Injuries that lead to amputations or disfigurement can have deep psychological and physical impacts on combatants and civilians alike, while existing treatment options for such injuries face a limiting array of obstacles.
With the help of grant funding from the U.S. Department of Defense, Dr. El Rasheid Zakaria, an assistant professor of trauma, surgical critical care, burns, and acute care surgery in the Department of Surgery, has developed a new technique that will help improve treatment for combatants injured in the battlefield.
Currently, the ideal treatment for such injuries is an “allograft transplant,” or the process of transferring a human body part containing multiple tissue types like skin, muscles, bone, nerves and blood vessels from a deceased donor to a patient.
Such procedures face “incredible logistical constraints,” said Dr. Zakaria. Typically, organs and tissue only stay viable for six to 12 hours. Beyond that time, an allograft transplant cannot be performed.
The routine use of the allograft transplant procedure is restricted by a variety of factors. First, there is a limited availability of high-quality allografts suitable for transplantation. Second, allografts are recovered from deceased humans, and therefore of low-quality. Third, the procedures used to revive these low-quality allografts are not sufficient to improve quality, and fourth, allografts need to be transferred from the location where the donor is to the location of the injured patient, which takes time.
In recognition of the challenges these complex tissue allografts present, Dr. Zakaria teamed up with the biotechnology company Energy Delivery Solutions to successfully develop a way to maintain the viability of a whole limb for up to 24 hours.
Dr. Zakaria's new technique builds on 15 years of research into allograft transplants.

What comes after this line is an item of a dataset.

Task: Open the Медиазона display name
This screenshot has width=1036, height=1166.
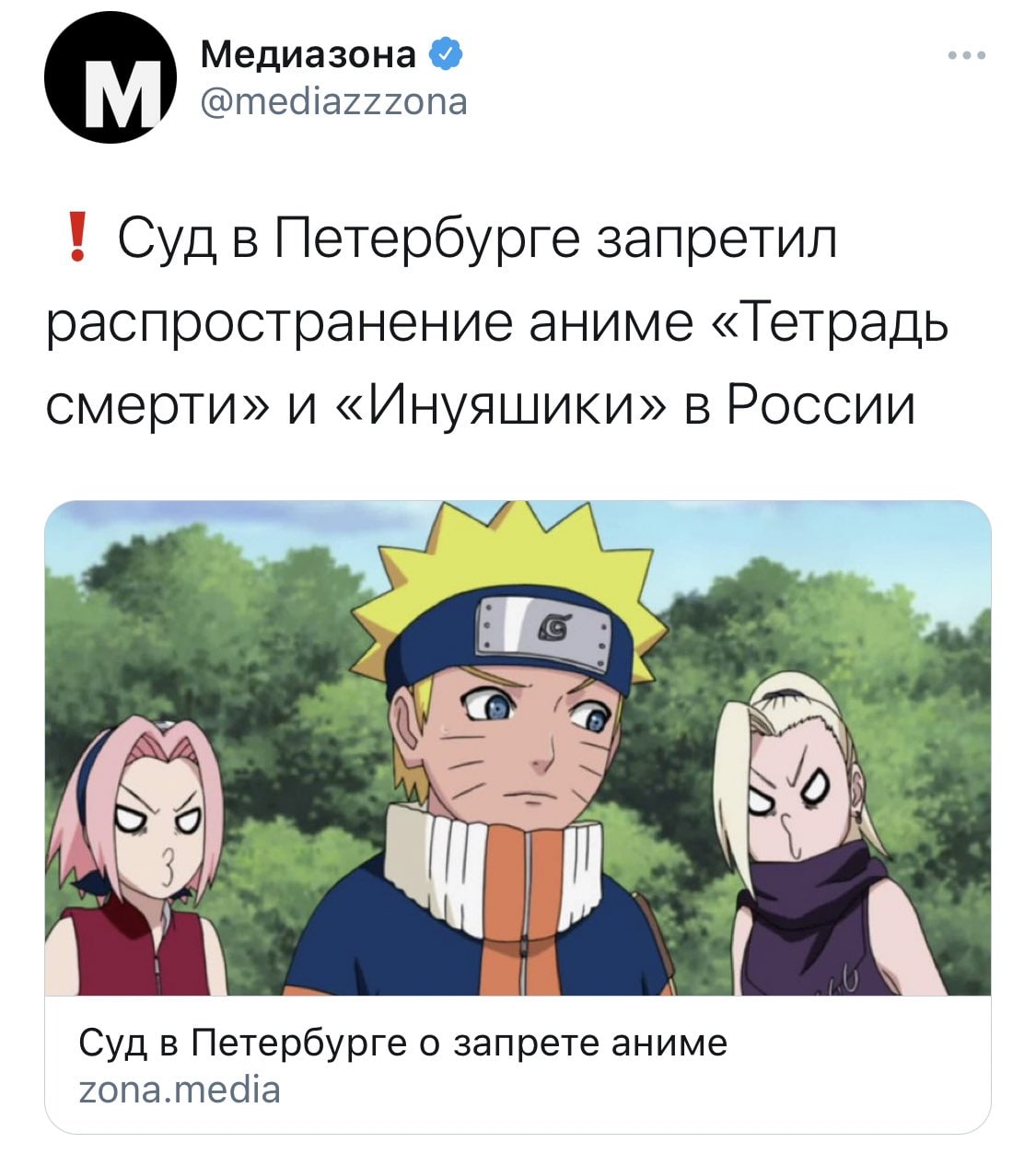Action: tap(308, 55)
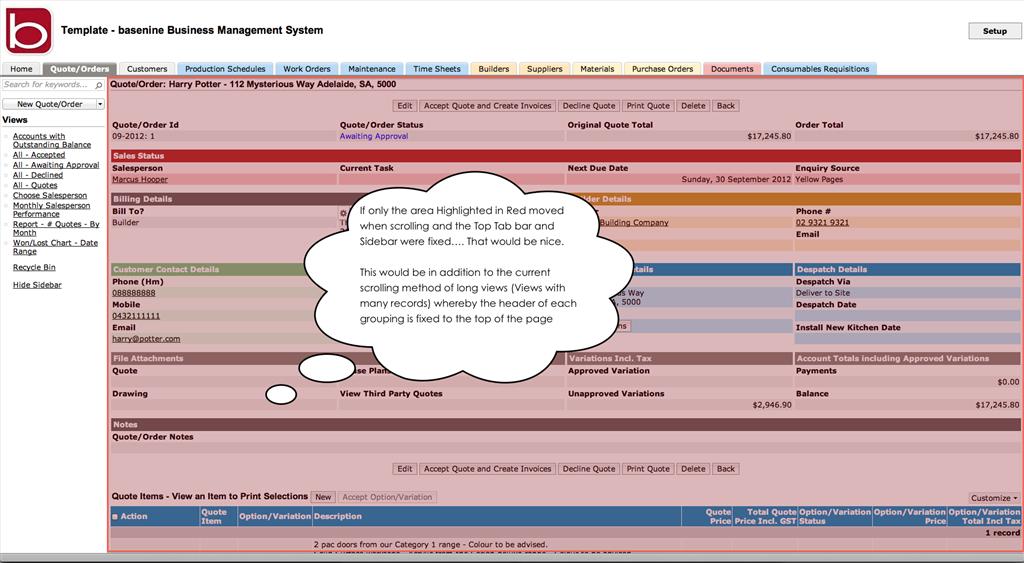
Task: Click the Setup button
Action: tap(994, 31)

In a standard organ or tissue transplant, the limb is flushed and drained of blood, then put in cold storage and transported to its destination. The idea is to decrease its metabolic rate; the tissue is still alive and using energy produced by its cells. Putting the tissue over ice slows down the need for that energy, conserving the integrity of the tissue.
“What we are doing here is exactly the opposite,” Dr. Zakaria said. “Instead of passively conserving energy, we actively deliver energy to these cells.”
The method Dr. Zakaria is developing provides cells with the same kind of energy they naturally use, ATP. Lipid vesicles encapsulate ATP, creating a product called ATPv that is injected intravenously. When the vesicles meet with the cells, they integrate with the cell because they have the same chemical structure. The vesicles will empty the ATP into the cell, thereby replenishing cellular ATP.
“As long as the energy production is equal to or exceeds the expenditure, you have a positive energy balance, which by definition will maintain the functions of the cell for a long time,” Zakaria said. “We’ve been able to demonstrate that the tissues that have been treated with the APTv or energy replacement can be maintained viable for up to 24 hours after being harvested.”
After 15 years of working on this research, Dr. Zakaria’s ATPv technology will be ready for clinical trials. He’s now working with his partners on developing a clinical grade ATPv that can be safely used in humans. Similar clinical-grade ATPv products already exist for things like hair growth and skin care, so he said the path to production is not difficult.
Although the Department of Defense grant was particularly targeting complex tissue, Dr. Zakaria said this technique can be used for all transplants. Prolonging the time an organ or tissue can wait to be transplanted into a recipient would remove important obstacles that for so long limited the use of organ and complex tissue transplantations.